Consegna: Per favore, cita alla lettera il brano del testo sulla propulsione dei sottomarini compreso tra "Lo spazio a" e "anche da fermo.", estremi inclusi.

++++ Testo proposto ++++

La propulsione del sottomarino è un aspetto molto importante e che pesa enormemente sul progetto del battello. Recentemente abbiamo parlato di sottomarini, questo perché le forze subacquee rivestono un ruolo sempre più importante all’interno della flotta. Analizziamo insieme in questo articolo i principali aspetti delle diverse tipologie di propulsione, concentrandoci maggiormente sui sistemi AIP.
La propulsione del sottomarino diesel-elettrica è ottenuta fondamentalmente da 2 elementi da aggiungere al motore: il generatore diesel e la batteria. Per quanto riguarda i generatori, essi sono sempre ridondanti per ragioni di sicurezza e possono funzionare solo se il mezzo è in comunicazione con l’atmosfera.
Tale comunicazione è ottenuta mediante l’emersione del mezzo oppure attraverso lo snorkel. Il sottomarino presenta delle condotte di aspirazione e scarico con le quali i generatori diesel funzionano e ricaricano pacchi di batterie prima di compiere la missione subacquea. Per quanto appena esposto, è ovvia la conclusione che un tale sottomarino abbia molti limiti per il fatto che non può immergersi per lunghi periodi.
Il sottomarino ideale è quello che può viaggiare illimitatamente in immersione, minimizzando qualsiasi contatto con l’atmosfera. Si ottiene ciò con la propulsione nucleare. Un sottomarino nucleare è in grado di navigare in immersione anche per anni, poiché l’energia immagazzinata è enorme.
La propulsione del sottomarino nucleare è ottenuta mediante un reattore che per fissione genera calore ed alimenta un motore elettrico. Anche la propulsione del sottomarino nucleare ha però dei limiti. Innanzitutto, i sottomarini nucleari devono essere per forza di cose di dimensioni maggiori ed il costo di ogni unità è molto più alto rispetto alle unità tradizionali.
Lo spazio a bordo richiesto dalla propulsion plant nucleare è elevato non tanto per la grandezza del reattore in sé ma per tutte le protezioni necessarie all’incolumità dell’equipaggio, come ad esempio scudi e schermi. Altra grande pecca è nello stesso reattore, che resta costantemente acceso. La scia termica del reattore, così come il rumore che genera, rendono facilmente rilevabile un sottomarino nucleare, il quale è costretto a raffreddare costantemente il reattore con acqua di mare anche da fermo.
Anche il punto di forza della propulsione del sottomarino nucleare, ovvero l’illimitata navigazione in immersione, è nei fatti impossibile. Nella realtà un sottomarino difficilmente supera il mese di navigazione in totale immersione questo perché occorre modificare la rotta a causa dei vari errori accumulati dai sistemi di navigazione.
Nonostante le pecche appena esposte, il sottomarino nucleare domina nelle profondità oceaniche grazie alle maggiori potenze mondiali che fin da subito hanno investito in questa tecnologia: USA, UK, Russia, Francia e Cina possiedono diversi sottomarini nucleari garantendo per le proprie marine una supremazia incontestabile.

++++ Dati forniti ++++

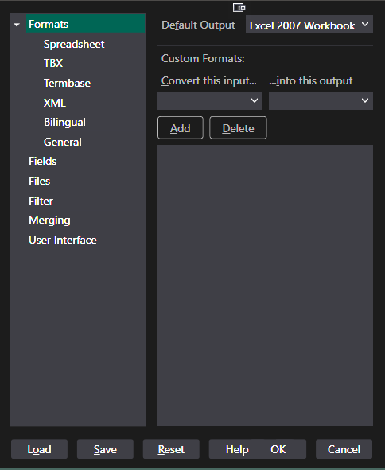
Task: Switch to the Fields section
Action: pos(42,161)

++++

Compito svolto:
Lo spazio a bordo richiesto dalla propulsion plant nucleare è elevato non tanto per la grandezza del reattore in sé ma per tutte le protezioni necessarie all’incolumità dell’equipaggio, come ad esempio scudi e schermi. Altra grande pecca è nello stesso reattore, che resta costantemente acceso. La scia termica del reattore, così come il rumore che genera, rendono facilmente rilevabile un sottomarino nucleare, il quale è costretto a raffreddare costantemente il reattore con acqua di mare anche da fermo.